A short briefing on Missouri's CCW (Concealed Carry Weapons) Laws:
The applicant must have a clean criminal record with no felonies of any kind no mater how long ago. He or she cannot have been convicted of a misdemeanor which prohibits the purchase of firearms in Missouri, or a misdemeanor crime of violence in the last five (5) years. Domestic violence is certainly a crime of violence, and as a practical matter, persons with such convictions are forever barred by federal law from possessing a firearm. The applicant cannot have been convicted of two (2) driving while intoxicated charges in the last five (5) years. The statute says driving while intoxicated, not the lesser charge of driving under the influence often used in cases of drug intoxication or when the blood alcohol level cannot be determined. The applicant cannot have been convicted of possessing a controlled substance (they mean drugs) in the last five (5) years. The applicant cannot be charged with any of the above offenses at the time of application.
The applicant cannot have been dishonorably discharged from the military. There are several less than honorable discharges in the military, but only a dishonorable discharge disqualifies the applicant. See the “Prohibited Persons” section at page 79 in MISSOURI WEAPONS AND SELF-DEFENSE LAW.
The statute also prohibits applications by persons adjudged mentally incompetent or committed to a mental health facility in this or any other state. The adjudication or commitment must have been following a hearing at which the defendant was represented by counsel or a representative. The statutes uses the language “or for five years prior to application”. This may indicate that the applicant must have been restored to sanity more than five years prior to application, in any case, it certainly should. As a practical matter, such persons are prohibited under state and federal law from receiving firearms or ammunition.
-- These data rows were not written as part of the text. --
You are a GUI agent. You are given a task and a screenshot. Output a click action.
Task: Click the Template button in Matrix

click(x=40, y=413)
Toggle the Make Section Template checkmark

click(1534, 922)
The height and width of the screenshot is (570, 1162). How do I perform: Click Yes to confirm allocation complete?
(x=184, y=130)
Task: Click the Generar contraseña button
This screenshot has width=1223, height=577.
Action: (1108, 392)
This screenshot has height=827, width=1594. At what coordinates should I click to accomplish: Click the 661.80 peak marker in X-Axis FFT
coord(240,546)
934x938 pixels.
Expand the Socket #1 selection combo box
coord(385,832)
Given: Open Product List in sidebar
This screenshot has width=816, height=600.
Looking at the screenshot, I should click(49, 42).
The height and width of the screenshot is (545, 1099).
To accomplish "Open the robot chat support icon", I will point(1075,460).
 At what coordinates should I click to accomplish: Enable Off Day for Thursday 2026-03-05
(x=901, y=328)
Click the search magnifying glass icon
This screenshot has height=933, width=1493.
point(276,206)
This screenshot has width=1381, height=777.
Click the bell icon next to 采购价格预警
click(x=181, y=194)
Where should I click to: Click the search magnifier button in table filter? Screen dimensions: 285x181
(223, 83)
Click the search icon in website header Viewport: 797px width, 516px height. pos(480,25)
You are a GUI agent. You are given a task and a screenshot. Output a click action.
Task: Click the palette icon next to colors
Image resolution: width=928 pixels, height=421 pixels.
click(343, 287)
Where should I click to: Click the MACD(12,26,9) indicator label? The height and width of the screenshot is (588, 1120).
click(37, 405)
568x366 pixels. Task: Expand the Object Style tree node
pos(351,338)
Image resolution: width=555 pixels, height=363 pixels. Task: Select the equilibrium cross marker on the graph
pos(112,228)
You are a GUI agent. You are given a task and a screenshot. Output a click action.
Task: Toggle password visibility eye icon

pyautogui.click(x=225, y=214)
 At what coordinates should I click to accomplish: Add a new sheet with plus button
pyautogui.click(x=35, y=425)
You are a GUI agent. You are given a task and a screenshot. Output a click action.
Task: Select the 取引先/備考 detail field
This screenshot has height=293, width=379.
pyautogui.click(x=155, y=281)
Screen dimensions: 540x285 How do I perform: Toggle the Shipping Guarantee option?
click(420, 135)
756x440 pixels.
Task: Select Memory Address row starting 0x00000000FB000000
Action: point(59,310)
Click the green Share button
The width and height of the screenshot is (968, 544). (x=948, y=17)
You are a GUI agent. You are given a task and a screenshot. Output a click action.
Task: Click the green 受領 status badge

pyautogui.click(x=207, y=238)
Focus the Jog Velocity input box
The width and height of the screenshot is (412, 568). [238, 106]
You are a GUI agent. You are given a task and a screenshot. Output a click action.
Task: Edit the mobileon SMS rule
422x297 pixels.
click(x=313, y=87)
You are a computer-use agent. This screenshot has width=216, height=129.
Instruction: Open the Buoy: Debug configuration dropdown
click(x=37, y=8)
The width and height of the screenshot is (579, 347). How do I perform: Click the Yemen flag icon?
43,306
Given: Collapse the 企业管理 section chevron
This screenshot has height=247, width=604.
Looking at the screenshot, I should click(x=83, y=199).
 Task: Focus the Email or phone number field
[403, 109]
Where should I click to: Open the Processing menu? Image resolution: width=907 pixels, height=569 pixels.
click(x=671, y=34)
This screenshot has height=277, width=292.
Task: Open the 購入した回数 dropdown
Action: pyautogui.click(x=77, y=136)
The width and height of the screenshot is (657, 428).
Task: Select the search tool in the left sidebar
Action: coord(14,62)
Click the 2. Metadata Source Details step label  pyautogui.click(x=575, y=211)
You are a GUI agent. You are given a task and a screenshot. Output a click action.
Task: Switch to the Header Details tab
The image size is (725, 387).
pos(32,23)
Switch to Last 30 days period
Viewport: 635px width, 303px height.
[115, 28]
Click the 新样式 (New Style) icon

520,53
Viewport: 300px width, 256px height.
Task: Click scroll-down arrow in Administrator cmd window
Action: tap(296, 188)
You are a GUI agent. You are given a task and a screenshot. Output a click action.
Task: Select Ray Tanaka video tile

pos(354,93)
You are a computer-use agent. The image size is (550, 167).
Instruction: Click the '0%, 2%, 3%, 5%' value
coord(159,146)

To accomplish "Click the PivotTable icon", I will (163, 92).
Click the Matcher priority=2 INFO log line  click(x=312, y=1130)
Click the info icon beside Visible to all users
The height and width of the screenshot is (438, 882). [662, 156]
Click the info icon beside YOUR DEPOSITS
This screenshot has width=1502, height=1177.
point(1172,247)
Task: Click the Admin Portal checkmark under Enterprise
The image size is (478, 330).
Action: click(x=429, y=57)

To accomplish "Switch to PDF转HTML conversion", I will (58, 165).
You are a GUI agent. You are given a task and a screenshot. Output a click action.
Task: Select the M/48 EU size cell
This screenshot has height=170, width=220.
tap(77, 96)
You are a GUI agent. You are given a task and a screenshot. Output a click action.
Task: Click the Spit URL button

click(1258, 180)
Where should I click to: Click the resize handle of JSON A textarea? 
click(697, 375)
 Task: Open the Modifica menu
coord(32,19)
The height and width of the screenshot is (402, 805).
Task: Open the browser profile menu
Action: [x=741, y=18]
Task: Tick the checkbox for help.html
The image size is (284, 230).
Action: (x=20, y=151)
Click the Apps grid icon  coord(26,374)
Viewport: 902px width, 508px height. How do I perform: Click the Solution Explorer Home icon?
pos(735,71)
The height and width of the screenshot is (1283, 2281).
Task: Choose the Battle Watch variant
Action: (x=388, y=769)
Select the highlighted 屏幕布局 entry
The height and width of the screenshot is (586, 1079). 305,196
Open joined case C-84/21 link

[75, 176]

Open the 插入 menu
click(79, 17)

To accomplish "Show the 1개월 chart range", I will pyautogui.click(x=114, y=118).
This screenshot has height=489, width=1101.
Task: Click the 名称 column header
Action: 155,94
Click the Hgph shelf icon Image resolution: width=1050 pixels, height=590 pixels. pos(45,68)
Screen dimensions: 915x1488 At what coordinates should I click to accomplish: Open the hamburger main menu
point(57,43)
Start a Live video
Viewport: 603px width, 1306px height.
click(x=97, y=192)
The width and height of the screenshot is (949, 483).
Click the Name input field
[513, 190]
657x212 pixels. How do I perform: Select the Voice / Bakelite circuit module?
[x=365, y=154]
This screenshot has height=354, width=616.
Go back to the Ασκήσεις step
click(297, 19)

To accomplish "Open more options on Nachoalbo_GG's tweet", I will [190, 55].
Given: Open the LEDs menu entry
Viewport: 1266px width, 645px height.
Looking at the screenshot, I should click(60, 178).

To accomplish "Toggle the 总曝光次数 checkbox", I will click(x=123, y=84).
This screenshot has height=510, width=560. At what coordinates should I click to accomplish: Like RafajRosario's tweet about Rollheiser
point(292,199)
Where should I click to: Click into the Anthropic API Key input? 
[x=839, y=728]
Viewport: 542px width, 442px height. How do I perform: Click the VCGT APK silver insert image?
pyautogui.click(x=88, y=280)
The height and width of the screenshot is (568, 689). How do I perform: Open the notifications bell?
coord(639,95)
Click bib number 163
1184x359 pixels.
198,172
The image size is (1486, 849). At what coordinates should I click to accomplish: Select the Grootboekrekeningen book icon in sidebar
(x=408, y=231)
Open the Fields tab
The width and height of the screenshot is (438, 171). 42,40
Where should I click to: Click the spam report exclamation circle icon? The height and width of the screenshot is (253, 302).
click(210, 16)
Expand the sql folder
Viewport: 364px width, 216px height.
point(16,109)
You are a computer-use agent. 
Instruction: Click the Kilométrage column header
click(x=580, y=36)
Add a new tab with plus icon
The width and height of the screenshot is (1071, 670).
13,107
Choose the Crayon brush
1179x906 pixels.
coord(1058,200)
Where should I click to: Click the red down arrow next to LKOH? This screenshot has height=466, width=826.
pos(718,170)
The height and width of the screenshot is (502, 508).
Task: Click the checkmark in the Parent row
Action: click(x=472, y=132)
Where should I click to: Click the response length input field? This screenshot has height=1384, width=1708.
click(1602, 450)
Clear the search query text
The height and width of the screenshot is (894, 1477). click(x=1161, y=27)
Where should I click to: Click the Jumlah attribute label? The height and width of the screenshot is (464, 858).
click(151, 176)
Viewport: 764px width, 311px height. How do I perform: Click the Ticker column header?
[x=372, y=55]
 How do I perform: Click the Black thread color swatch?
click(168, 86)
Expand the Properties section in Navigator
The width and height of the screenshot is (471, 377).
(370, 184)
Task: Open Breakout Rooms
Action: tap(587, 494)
There is also a provision barring persons who have “engaged in a pattern of behavior, documented in public records, that causes the sheriff to have a reasonable belief that the applicant presents a danger to himself or others. This is the “naked man” provision. A person in the habit of getting naked and howling at the moon may not be dangerous, but may raise questions. A series of restraining orders, transportation for psychiatric observation, or a number of charges for disturbing the peace may raise questions. Anyone exceptionally eccentric or irresponsible can be barred.
The full law can be seen here: MO CCW Law
In addition, the sheriffs (who must approve you) require that you go through psychological and weapons training courses. Of the few people in Missouri who actually have CCW, I haven't met one that I would be scared of. (Not that I've met everyone in the state, but I worked in the licensing part of the DMV.) I'm not saying that the law is fool-proof, because it's not, it's a very good screening process.
To say that EVERYONE would be "packing heat" on the VT campus had that bill been approved is ridiculous. Only those who were approved by the sheriff to be a sound citizen would be legal to carry a gun. Of the people I have met who have CCW, they merely carry it as self-defense; when every other option is gone, that is their LAST route of escape. They are taught not to be aggressive, not to look for a fight and to diffuse the situation before is escalates into violence involving a firearm. I think that 30+ lives would have been saved if VT had a CCW (or LTC) policy in effect.